- Insley in 2026
- Born: Alexandra Tere Insley
- Education: University of Auckland
- Occupation: Architect
- Children: Matekitātahi Rāwiri
- Practice: Kauri Architects

= Tere Insley =

New Zealand architect

Alexandra Tere Insley is a New Zealand Māori architect. She was the first registered Māori woman architect. Insley is of Te Whanau-a-Apanui descent.

== Biography ==
Insley was raised in a Te Reo Māori speaking household in Otuwhare in the Bay of Plenty Region. She studied at the University of Auckland, graduating in 1980 as the first wahine Māori (Māori woman) with a degree in architecture at the time. Additionally, in 1984 she became the first wahine Māori registered architect in Aotearoa New Zealand.
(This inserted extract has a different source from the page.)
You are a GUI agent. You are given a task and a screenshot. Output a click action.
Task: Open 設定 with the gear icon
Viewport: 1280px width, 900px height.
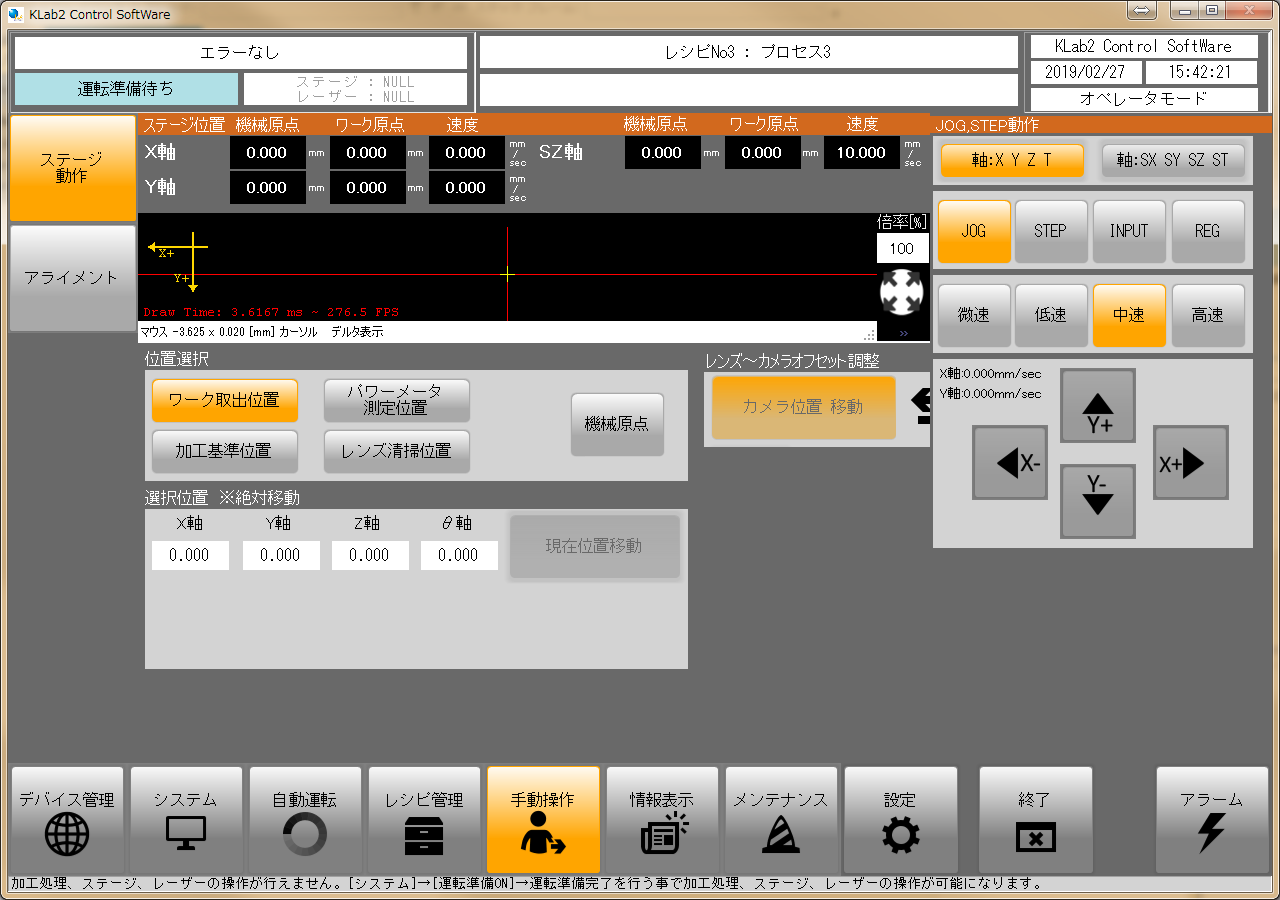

Insley first worked for the Ministry of Works and Development, then in 1990 she established her own practice, Kauri Architects. Her architectural practice aims to incorporate Māori knowledge into the Eurocentric discipline, by working locally and nationally to deliver projects representative of whakapapa and place. Insley is also a New Zealand Registered Architects Board (NZRAB) registration assessor, and a Fellow of Te Kāhui Whaihanga New Zealand Institute of Architects.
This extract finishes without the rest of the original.